Я приблизился к тесной группке деревьев, и там, среди сплетшихся, не дававших друг другу расти нижних ветвей лицом к лицу встретился со своим прошлым. От неожиданности у меня из глаз потекли слезы.
Иногда жизнь сворачивает с прямой дороги, заставляя нас ходить кругами, чтобы показать, что путь, которым мы следуем, всегда один и тот же, а меняемся мы сами.
Хлоя встала рядом и уставилась на пальто и ранец, свисавшие с ветвей, а я украдкой вытер слезы рукавом.
– Отлично. Поздравляю. Еще одно сокровище в мою пещеру, – произнесла она равнодушно.
– Это не сокровище. Это… это был мой ранец. – Мне нечего было добавить, и я пошел прочь, чтобы Хлоя не видела, как я плачу.
– Ну так забери! – крикнула она скорее раздраженно, чем с любопытством.

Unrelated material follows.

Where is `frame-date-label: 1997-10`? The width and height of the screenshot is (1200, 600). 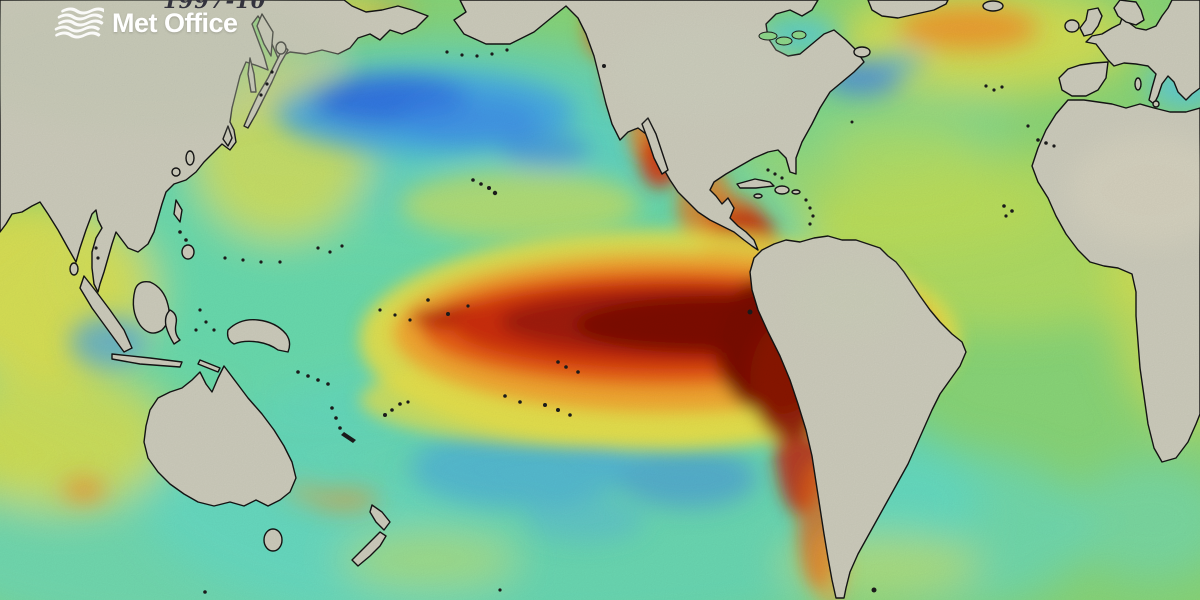 frame-date-label: 1997-10 is located at coordinates (215, 6).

Что-то в моем ранце привлекло ее внимание, и она подошла ближе. Посередине чернела маленькая круглая дырка.
– Подожди!
Я не остановился, уверенный, что чем дальше уйду от этих вещей, тем скорее все забуду. Хлоя пристально изучала ранец. Поковыряла пальцем в дырке. Отцепила от ветвей – это было непросто. Положила на землю и открыла. Пошарила внутри, пока не наткнулась на единственную вещь, которую я взял с собой из дома в тот день, когда оставил позади все.
– Книга? – Хлоя перевернула ее, чтобы посмотреть название, и обнаружила пулю, засевшую в кожаной обложке. – “Два-дцать сти-хо-тво-ре-ний о любви и одна песнь от-ча-я-ни-я”.
Хлоя подхватила свою добычу и догнала меня. За весь оставшийся путь мы не обменялись ни словом.
В пещере снова воцарилось молчание. Пламя костра играло с нашими тенями, заставляя их плясать на шершавых стенах, дрова изредка потрескивали. Я смотрел на огонь словно завороженный, а Хлоя неотрывно следила взглядом за мной.